Combined grey-black-box (GBB) model identification.

Mathematical models are fundamental in most fields of science and technology, such as physics, chemistry, biology, mechanics, control, electrical, automotive and aerospace engineering, finance and economy, weather and climate, signal processing, etc.

Models can be used for system design, prediction, simulation, control, filtering, fault detection, decision making, etc., and are constructed on the basis of prior knowledge about the system of interest and experimental observations. In standard modeling approaches, white-box or grey-box models are typically used, i.e., models obtained from the physical laws governing the system to control. However, due to imprecise knowledge about the system, these kinds of models may be over-simplified, resulting in inaccurate predictions.

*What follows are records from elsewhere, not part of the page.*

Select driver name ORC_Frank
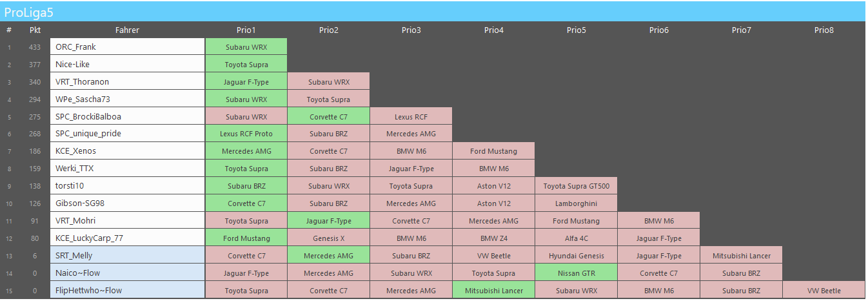 (x=76, y=47)
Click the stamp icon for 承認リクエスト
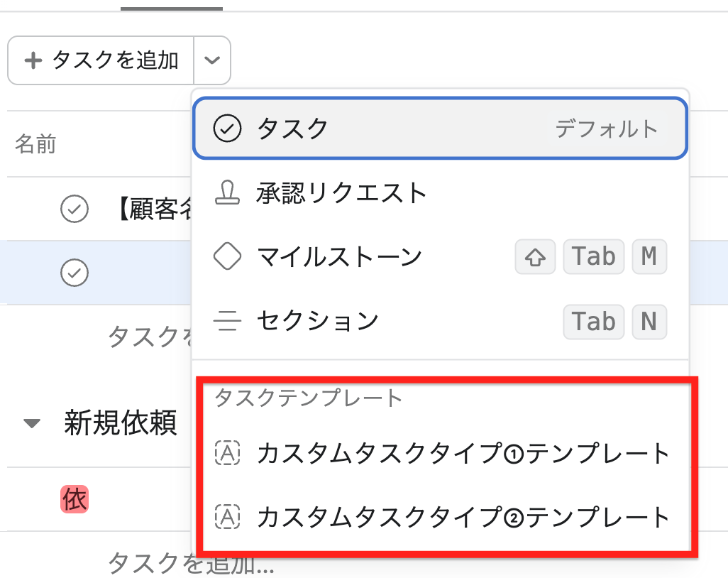This screenshot has width=728, height=578. [x=228, y=193]
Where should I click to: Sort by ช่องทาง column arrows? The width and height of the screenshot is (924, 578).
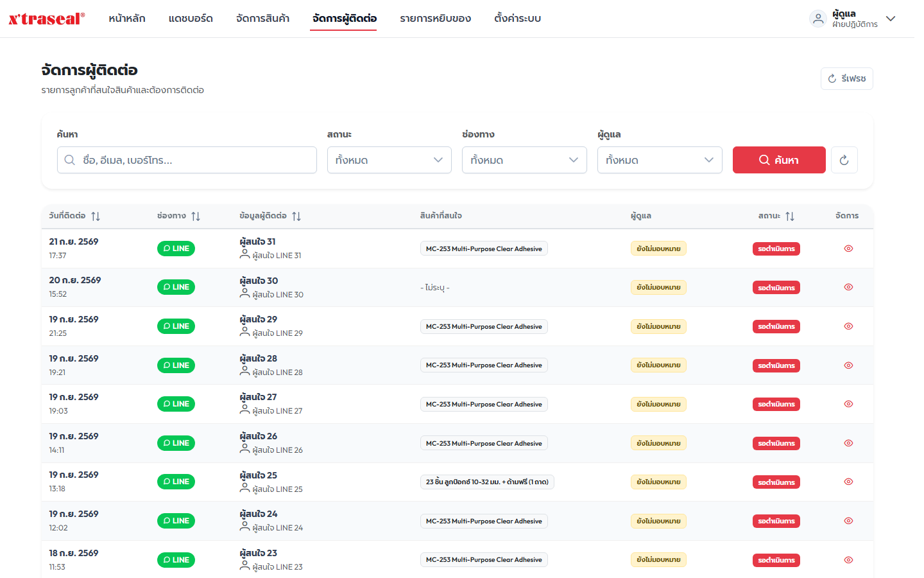[x=196, y=216]
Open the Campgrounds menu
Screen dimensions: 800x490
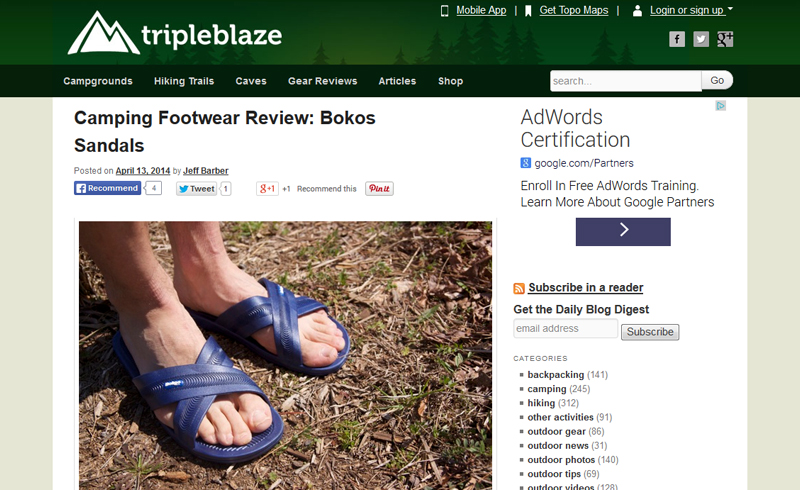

Trying to include details that are not completely known or too complex may lead to more inaccurate or even completely wrong results.

On the other hand, black-box models, like neural networks, can be trained to optimize the prediction accuracy.

However, these kinds of models may be affected by several problems:

  1. need of large amounts of data, which may require expensive and time-consuming experiments;
  2. energy and time-consuming identification/training processes;
  3. high complexity, in terms of number of parameters and basis functions;
  4. trapping in low-quality local minima;
  5. low/null physical interpretability;
  6. poor generalization capability.

In this research activity, new model identification methods are developed, optimizing the combined use of prior knowledge and data, allowing us to overcome the aforementioned issues. On one side, these methods are based on the physical information available on the system (grey-box part).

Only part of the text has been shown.